Linear Separators

Consider a classification problem of determining whether an instance X is a member of one particular category C. That is, the classification attribute has two values T and F.

Suppose that all the predictive attributes are numerical. Thus, an instance X can be considered to be a vector < X₁ ... X_k > where the X_i are all numbers.

The simplest kind of classifier for this case is a linear classifier which is a vector of k weights < W₁ ... W_k > and a threshhold T with the following rule:

If W₁X₁ + W₂X₂ + ... + W_kX_k > T then predict X.C=T else predict X.C=F.
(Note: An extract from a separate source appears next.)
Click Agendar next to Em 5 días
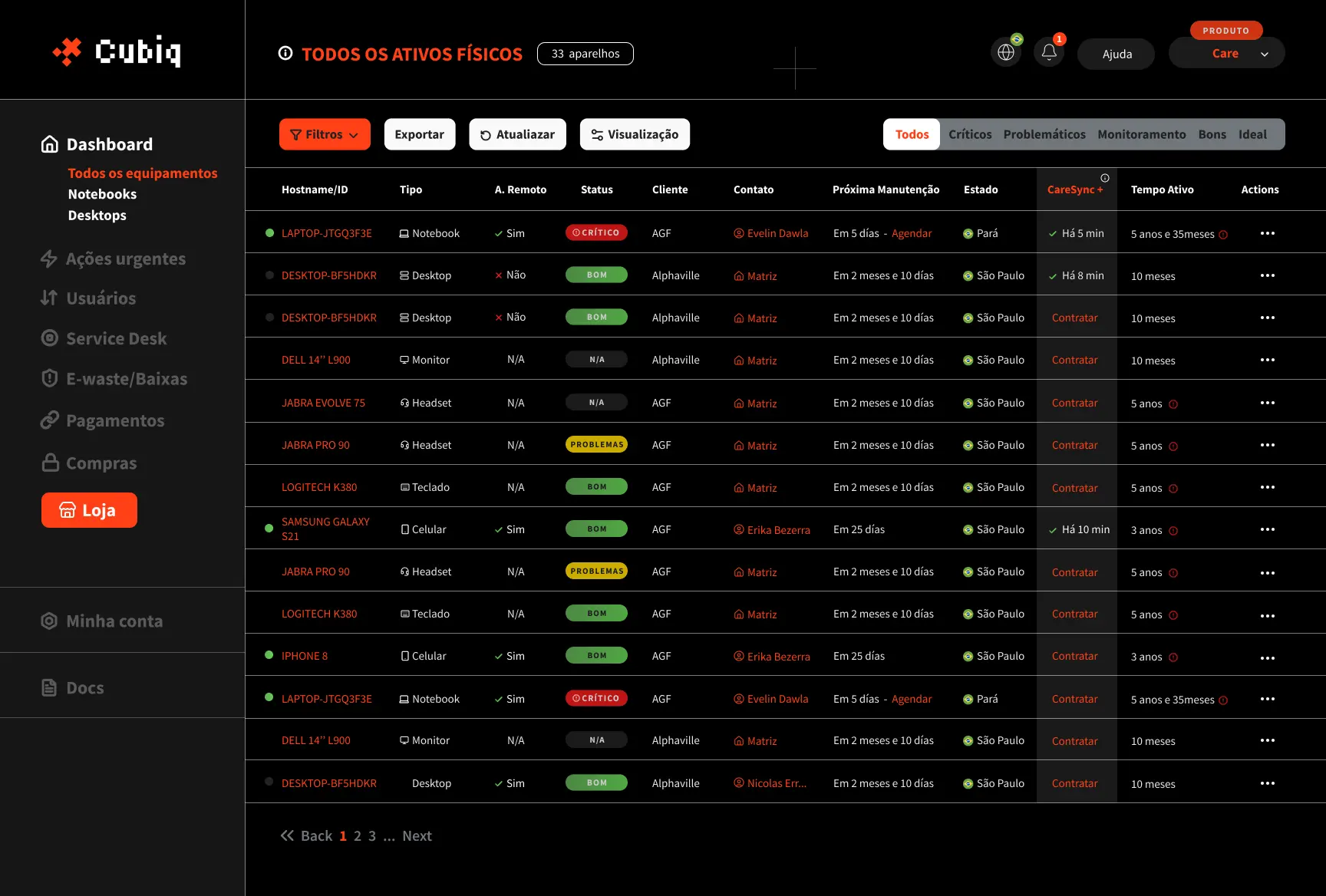Image resolution: width=1326 pixels, height=896 pixels. [x=912, y=233]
For fixed W₁ ... W_k, the equation W₁X₁ + W₂X₂ + ... + W_kX_k = T defines a hyperplane in the k-dimensional space of values of X₁ ... X_k.
All points on one side of the hyperplane obey the equation
W₁X₁ + W₂X₂ + ... + W_kX_k > T
and are judged to be in category C. All points on the other side of the hyperplane obey the equation
W₁X₁ + W₂X₂ + ... + W_kX_k < T
and are judged to be outside category C.

Naive Bayes

Naive Bayes, applied to a problem where all the attributes are Boolean, is essentially a linear separator. We represent an instance as a tuple of 1's and -1's. Applying the logarithmic transformation, the Naive Bayes method states that the vector < x₁ ... x_k > is judged to be in category C if

log(P(I.A1= x₁ | I.C=T)) + log(P(I.A2= x₂ | I.C=T)) + ... + log(P(I.Ak= x_k | I.C=T)) + log(P(I.C=T)) >
log(P(I.A1= x₁ | I.C=F)) + log(P(I.A2= x₂ | I.C=F)) + ... + log(P(I.Ak= x_k | I.C=F)) + log(P(I.C=F))
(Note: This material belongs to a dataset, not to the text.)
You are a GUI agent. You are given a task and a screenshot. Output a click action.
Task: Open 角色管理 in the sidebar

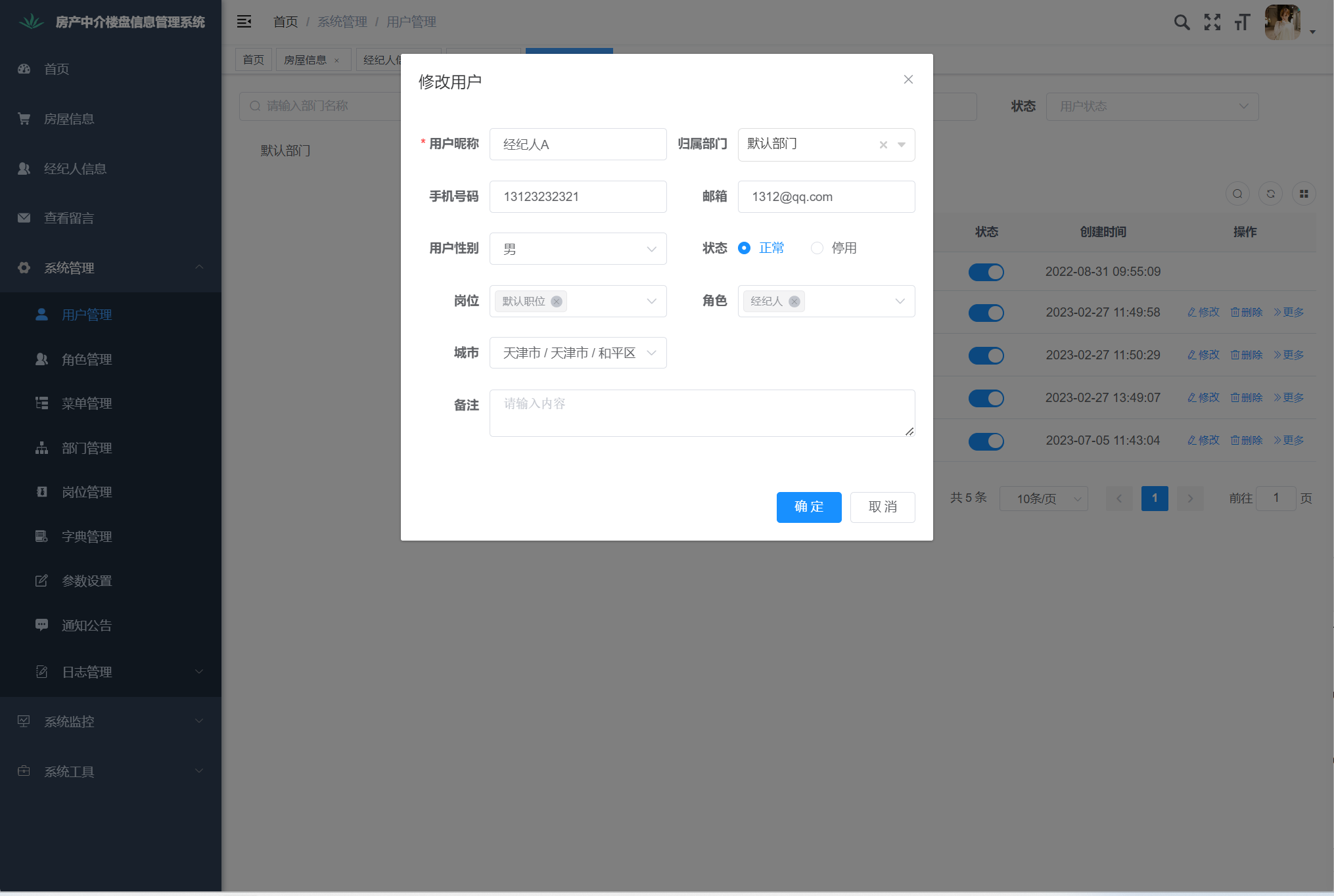click(x=87, y=359)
However, this is equivalent to

(1/2) [log(P(I.A1=1 | I.C=T)) + log(P(I.A1=-1 | I.C=F)) - log(P(I.A1=1 | I.C=F)) - log(P(I.A1=-1| I.C=T))] x₁ + ... +
(1/2) [log(P(I.Ak=1 | I.C=T)) + log(P(I.Ak=-1 | I.C=F)) - log(P(I.Ak=1 | I.C=F)) - log(P(I.Ak=-1| I.C=T))] x_k
>
log(P(I.C=F)) - log(P(I.C=T)) +
(1/2) [log(P(I.A1=1 | I.C=T)) + log(P(I.A1=1 | I.C=F)) - log(P(I.A1=-1 | I.C=F)) - log(P(I.A1=-1| I.C=T))] + ... +
(1/2) [log(P(I.Ak=1 | I.C=T)) + log(P(I.Ak=1 | I.C=F)) - log(P(I.Ak=-1 | I.C=F)) - log(P(I.Ak=-1| I.C=T))]

which is a linear inequality in x₁ ... x_k

Therefore: let us consider a vector space in which each word in the language is a dimension, and let us say a document D corresponds to a vector V such that the coordinate of D in the dimension corresponding to word U is the number of occurrences of U in D (3 for "a" and "rose", 2 for "is"). Then the Naive Bayes classifier is a linear discriminator where the weight W_U for the dimension corresponding to U is equal to log(P(U|C)) - log(P(U|~C)) and the threshhold is log(P(~C)) - log(P(C)).

The Bernoulli model for Naive Bayes can also be construed as a linear separator; I leave that as an exercise.

Support Vector Machines

"No one ever got fired for using an SVM."
Introduction to Information Retrieval by Christopher Manning, Prabhakar Raghavan, and Hinrich Schutze, Cambridge U. Press, 2008

Suppose that hyperplane P is a linear separator for a labelled data set D. The margin of P is the minimal distance from any element in D to P. The SVM of D is the hyperplane P with maximal margin.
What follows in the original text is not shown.